*** Opening DATASET ***

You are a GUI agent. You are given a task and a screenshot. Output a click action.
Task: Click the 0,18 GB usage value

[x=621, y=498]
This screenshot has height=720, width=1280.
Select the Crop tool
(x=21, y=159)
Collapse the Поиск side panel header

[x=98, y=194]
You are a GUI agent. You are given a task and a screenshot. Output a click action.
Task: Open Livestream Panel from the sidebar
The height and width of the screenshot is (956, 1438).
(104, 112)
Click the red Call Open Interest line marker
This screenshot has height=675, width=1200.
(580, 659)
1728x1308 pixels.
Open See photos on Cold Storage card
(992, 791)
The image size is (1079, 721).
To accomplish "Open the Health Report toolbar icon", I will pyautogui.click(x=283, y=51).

*** Closing DATASET ***

_YOUR GOAL_. Your task is to output the full set of records exactly as presented.

_ANSWER SECTION_.
You are a GUI agent. You are given a task and a screenshot. Output a click action.
Task: Click the 0,18 GB usage value

[x=621, y=498]
This screenshot has height=720, width=1280.
Select the Crop tool
(x=21, y=159)
Collapse the Поиск side panel header

[x=98, y=194]
You are a GUI agent. You are given a task and a screenshot. Output a click action.
Task: Open Livestream Panel from the sidebar
The height and width of the screenshot is (956, 1438).
(104, 112)
Click the red Call Open Interest line marker
This screenshot has height=675, width=1200.
(580, 659)
1728x1308 pixels.
Open See photos on Cold Storage card
(992, 791)
The image size is (1079, 721).
To accomplish "Open the Health Report toolbar icon", I will pyautogui.click(x=283, y=51).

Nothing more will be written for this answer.